Verilen Görev A ->
Metinde "Cizre, Silopi, Yüksekova..." sözcüklerinden başlayarak "voltaj hattıyla karşılaşacağım..." sözcüklerine kadar yer alan her şeyi olduğu gibi kopyalayınız.
Verilen Görev B ->
Metne göre Şerafettin Elçi Havaalimanı hangi yıl açılmıştır?
Verilen Görev C ->
Metindeki "Cizre, Silopi, Yüksekova..." sözcükleriyle başlayan paragrafı, ana bilgilerini koruyarak daha kısa biçimde yeniden yazınız.

Metin ->
----------
Cizre, Silopi, Yüksekova... Bu bölgede epey dolaşmışlığım, haber, röportaj kovalamışlığım vardır. Ancak Şırnak’a yolum bu güne kadar düşmemişti. Cuma öğleden sonra 2013’te açılan Şerafettin Elçi Havaalimanı’na inerken kafamda gergin bir şehir imajı vardı. Sanki kentte dolaşmaya zorlanacağım, insanlara fikirlerini soramayacağım, büyük bir baskı, bir yüksek voltaj hattıyla karşılaşacağım...
----------
Kayıtlı Bilgiler ->
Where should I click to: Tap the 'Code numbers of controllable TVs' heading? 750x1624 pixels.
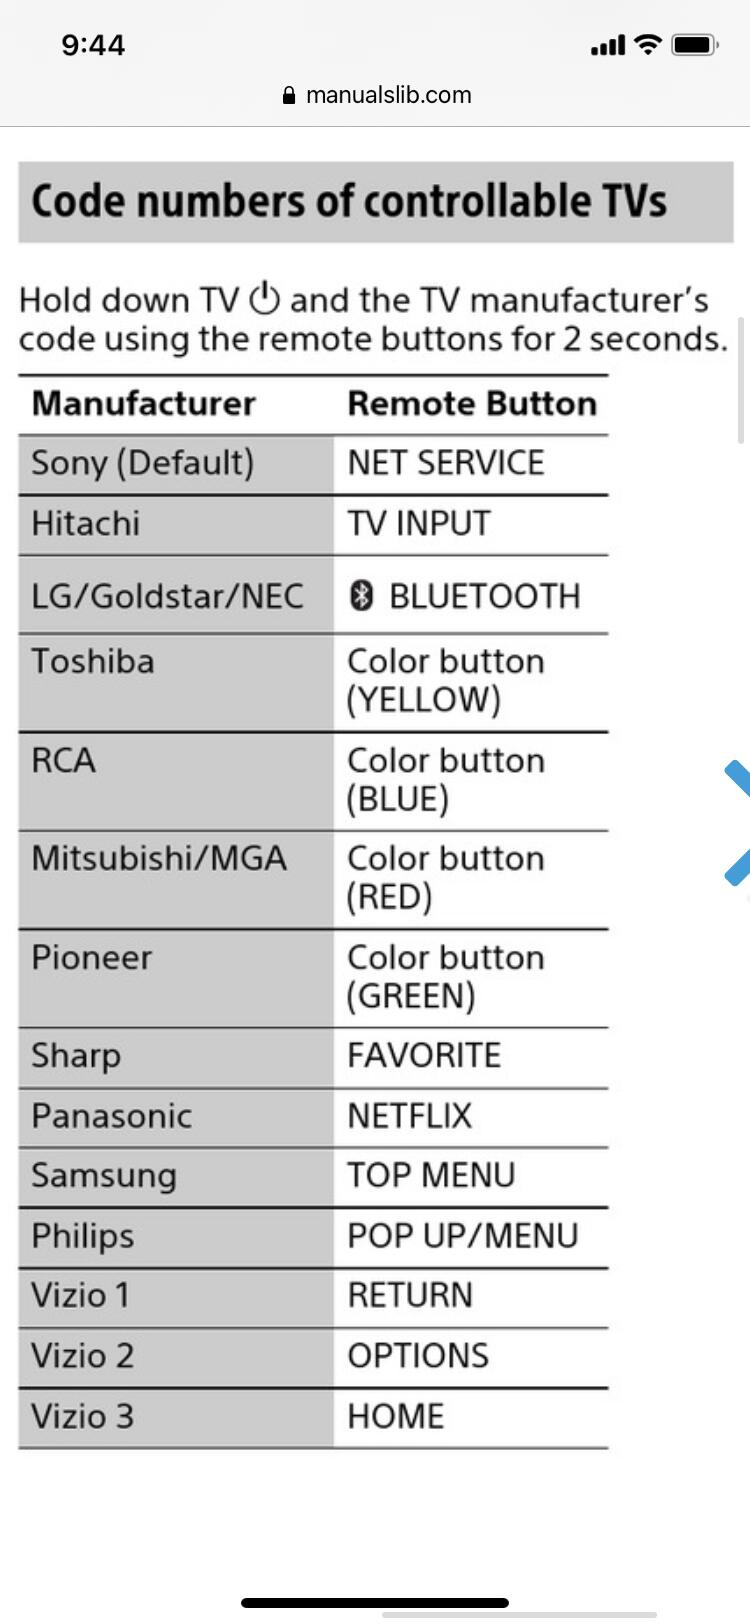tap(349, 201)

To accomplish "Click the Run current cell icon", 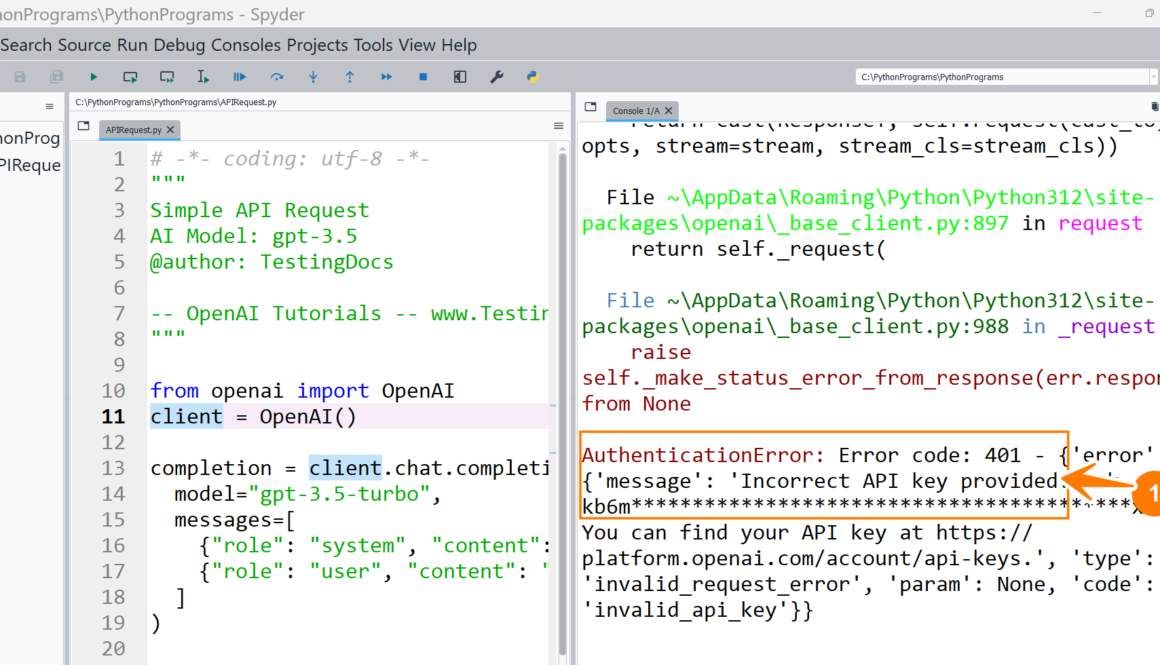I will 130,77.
----------
Eksiksiz Yanıt A ->
Cizre, Silopi, Yüksekova... Bu bölgede epey dolaşmışlığım, haber, röportaj kovalamışlığım vardır. Ancak Şırnak’a yolum bu güne kadar düşmemişti. Cuma öğleden sonra 2013’te açılan Şerafettin Elçi Havaalimanı’na inerken kafamda gergin bir şehir imajı vardı. Sanki kentte dolaşmaya zorlanacağım, insanlara fikirlerini soramayacağım, büyük bir baskı, bir yüksek voltaj hattıyla karşılaşacağım...

Eksiksiz Yanıt B ->
2013 yılında açılmıştır.

Eksiksiz Yanıt C ->
Anlatıcı, Cizre, Silopi ve Yüksekova'da çokça dolaşıp haber ve röportaj peşinde koşmuş, ancak Şırnak'a o güne kadar hiç gitmemiştir. Cuma öğleden sonra 2013'te açılan Şerafettin Elçi Havaalimanı'na inerken gergin bir şehir beklemiştir. Kentte dolaşmakta ve insanlara fikirlerini sormakta zorlanacağını, büyük bir baskıyla karşılaşacağını düşünmüştür.